#### Source text ####

Note: Please read the disclaimer. The author is not providing professional investing advice or recommendations.
If you’ve arrived at this link just wanting to download a copy of my Matlab function that retrieves historical stock data and normalizes for splits & dividends, click here: get_hist_stock_data.m
If you want to understand a little more of the particulars, read on…
Many of us in the engineering field use Matlab for our daily university or professional work. It’s a fast and easy tool for algorithm development and simulations of all sorts. And often, after becoming proficient in Matlab, and having used it to solve many difficult problems, the Big IdeaTM dawns that goes something like this:
With all my background and experience in mathematics, programming, and problem solving, is there any reason that this skill set I’m drawing on right now to design a robust and efficient wireless communication system couldn’t also be used to develop a robust and efficient stock trading algorithm?
After all, isn’t a lot of engineering about recognizing and exploiting patterns or trends – or extracting meaningful information from signals corrupted with noise?
You can see it all now. Code up a trading algorithm, simulate it over historical stock data, tweak, adjust, and repeat until you have a system that would have historically delivered huge returns. Then unleash it upon an unexpecting Wall Street…
… and pray that the future tracks the past…
So the first question is where to get historical stock data for your backtesting? I had seen Compustat mentioned as the data source in many investing books so I contacted them for a quote. Let’s just say that after paying for the license I wouldn’t have had any money left over to actually invest. As S&P kindly told me, it’s really for institutions, not private investors.

#### Material ####

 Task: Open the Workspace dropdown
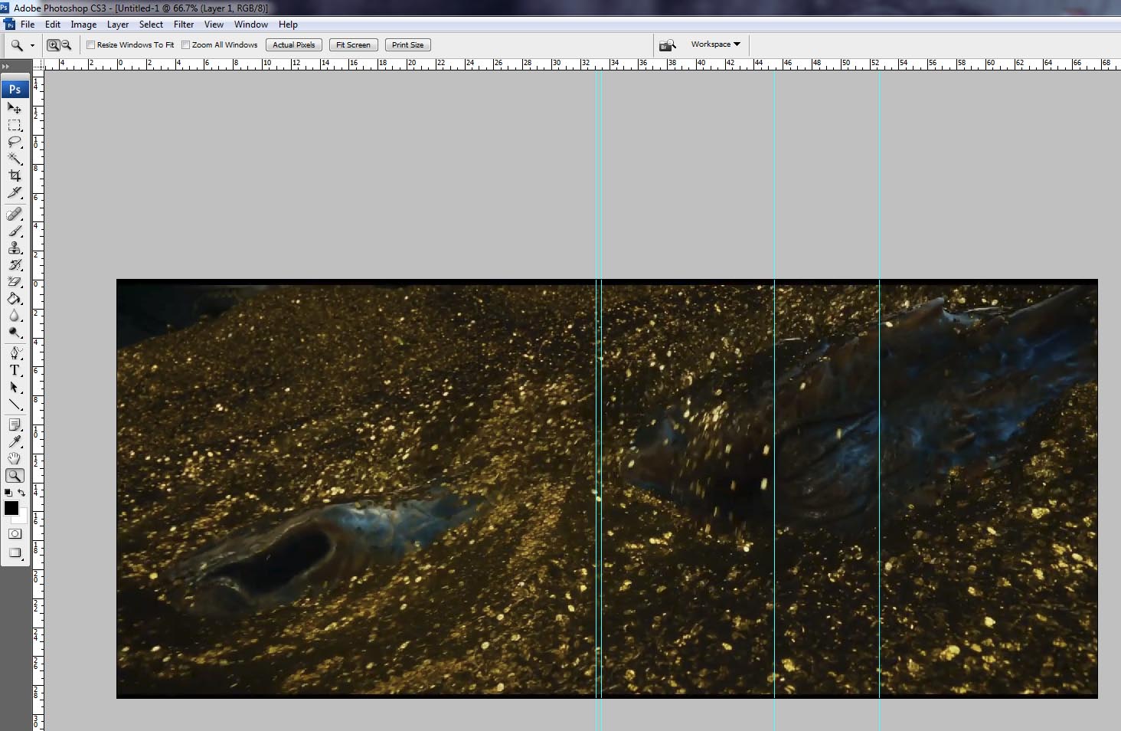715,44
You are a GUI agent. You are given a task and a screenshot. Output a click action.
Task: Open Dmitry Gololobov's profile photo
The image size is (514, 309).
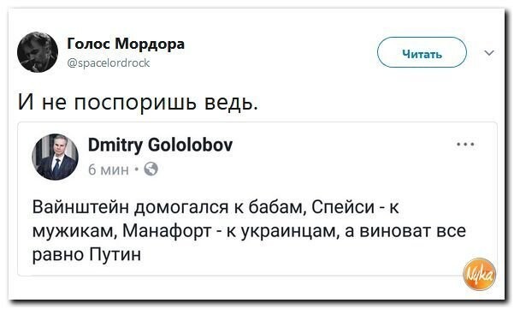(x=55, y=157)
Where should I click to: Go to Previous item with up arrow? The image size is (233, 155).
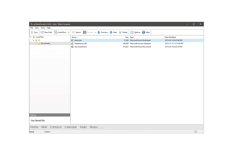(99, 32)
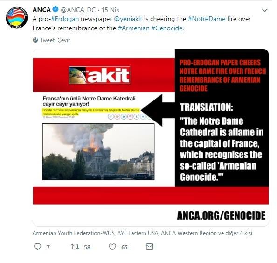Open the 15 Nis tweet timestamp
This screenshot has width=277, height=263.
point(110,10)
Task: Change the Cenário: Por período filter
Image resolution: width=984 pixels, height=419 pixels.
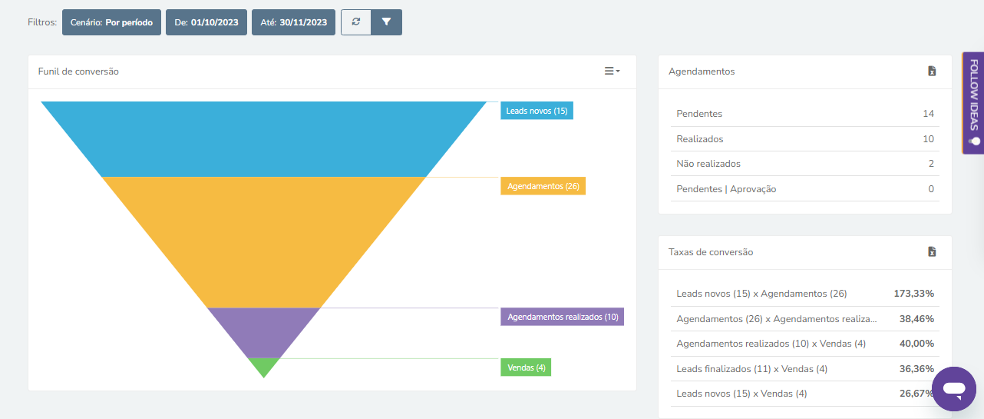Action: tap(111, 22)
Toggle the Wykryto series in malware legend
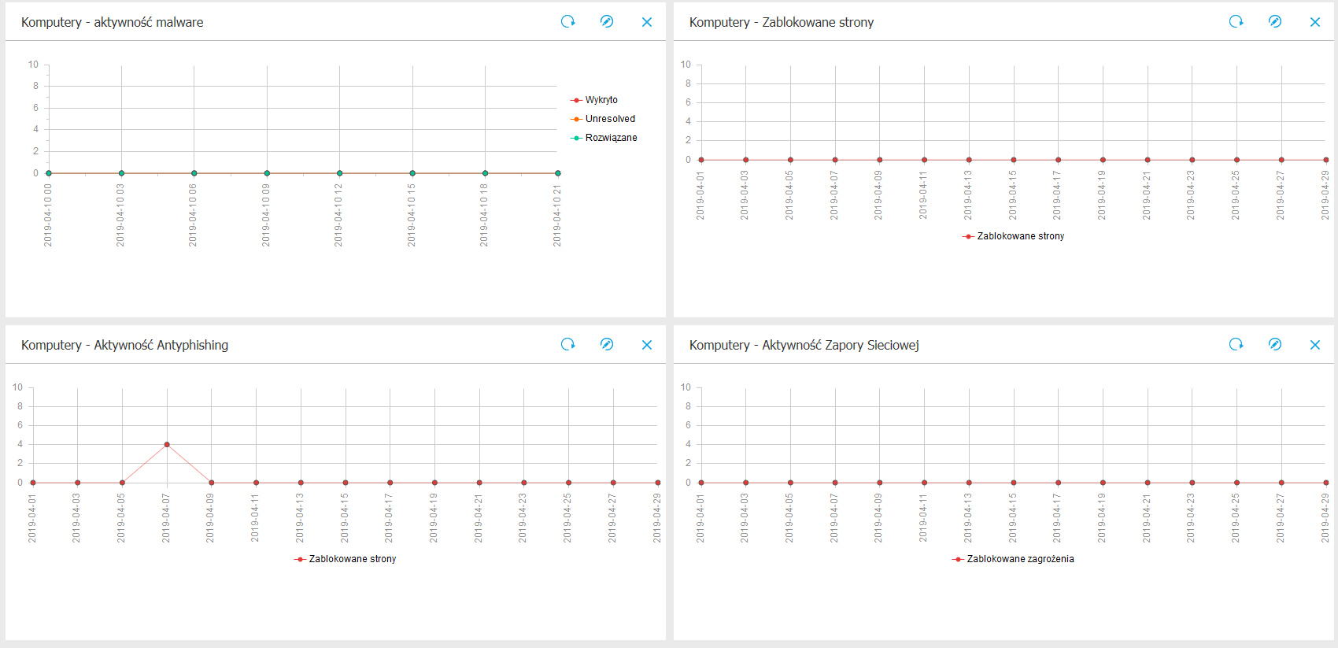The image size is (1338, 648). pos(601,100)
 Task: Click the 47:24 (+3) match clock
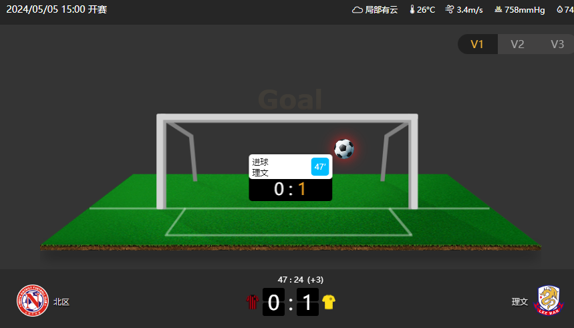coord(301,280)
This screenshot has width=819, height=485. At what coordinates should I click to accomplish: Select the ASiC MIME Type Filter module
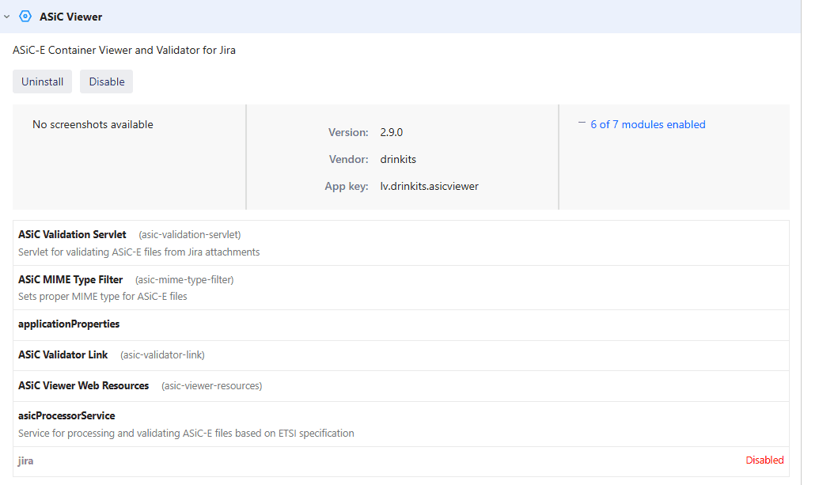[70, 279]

####
#### Material ####

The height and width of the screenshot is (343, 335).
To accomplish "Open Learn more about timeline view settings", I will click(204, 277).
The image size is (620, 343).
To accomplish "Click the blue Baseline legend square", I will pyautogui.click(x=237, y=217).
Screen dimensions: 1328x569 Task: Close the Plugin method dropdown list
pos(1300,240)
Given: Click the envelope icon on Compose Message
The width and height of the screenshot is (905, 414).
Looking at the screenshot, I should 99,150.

####
#### Material ####

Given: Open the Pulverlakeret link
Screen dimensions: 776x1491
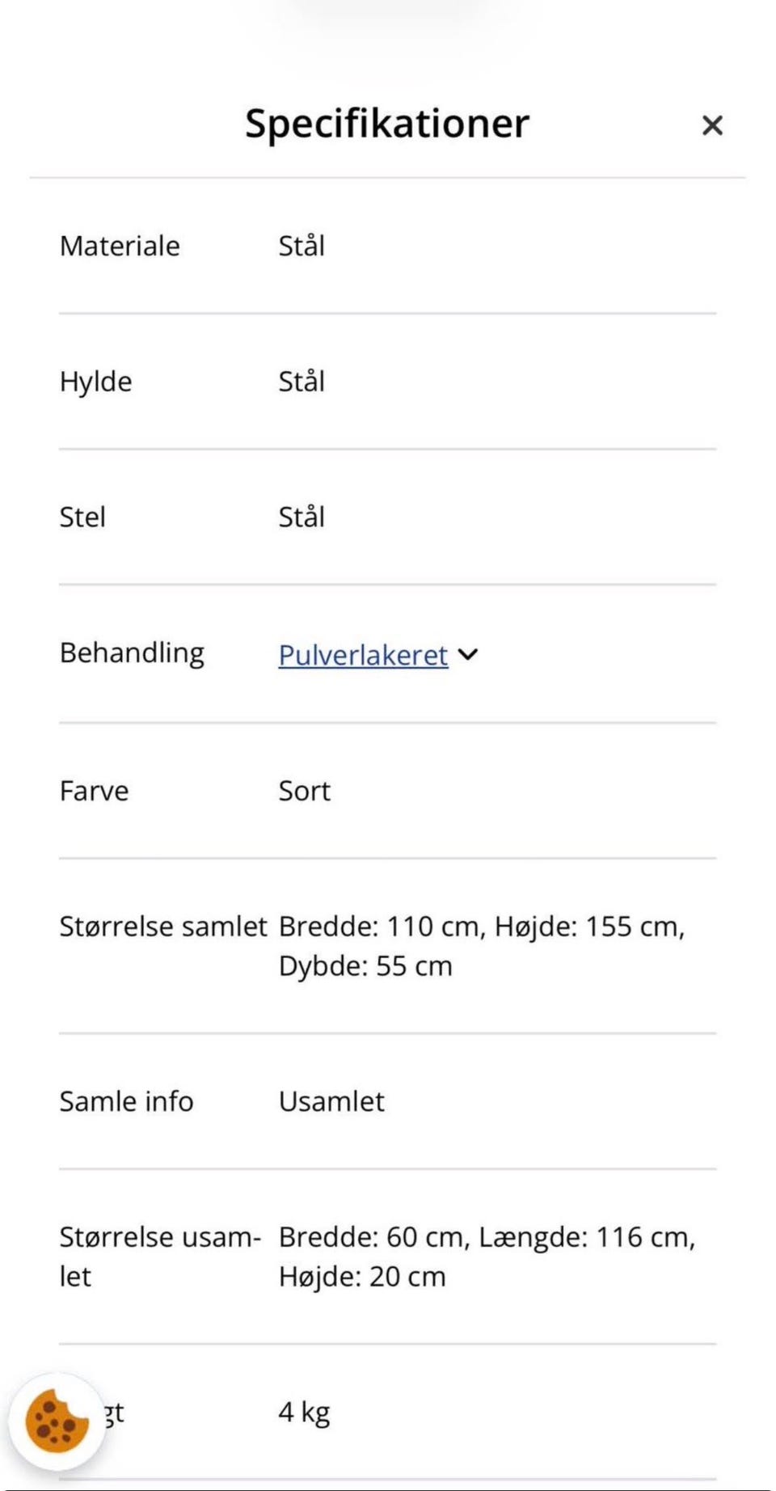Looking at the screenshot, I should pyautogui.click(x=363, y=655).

####

▶ [Written request 1]
In the Matlab stock data article, whom did S&P say Compustat is really for?
▶ [Written request 2]
Resume the Matlab stock data article after its last sentence.

▶ [Written response 1]
Institutions, not private investors.

▶ [Written response 2]
But it turns out there is a fairly good free database via Yahoo! Finance’s Historical Portal. It only has high, low, open, close, and volume – and it only has data for businesses that are still alive (survivorship bias) – but it’s at least a step in the right direction!
And depending upon the algorithm you have in mind, these historical prices and volume may be all you’re really after anyway. So the next step is how to easily get the data into Matlab.
The steps for downloading historical stock data from Yahoo! Finance are already available at the Mathworks site. But I’ll expand on those steps a bit.
It is easy to read historical data into Matlab because of Matlab’s java interface. So for those who wish to use java instead of Matlab, the steps are therefore very similar.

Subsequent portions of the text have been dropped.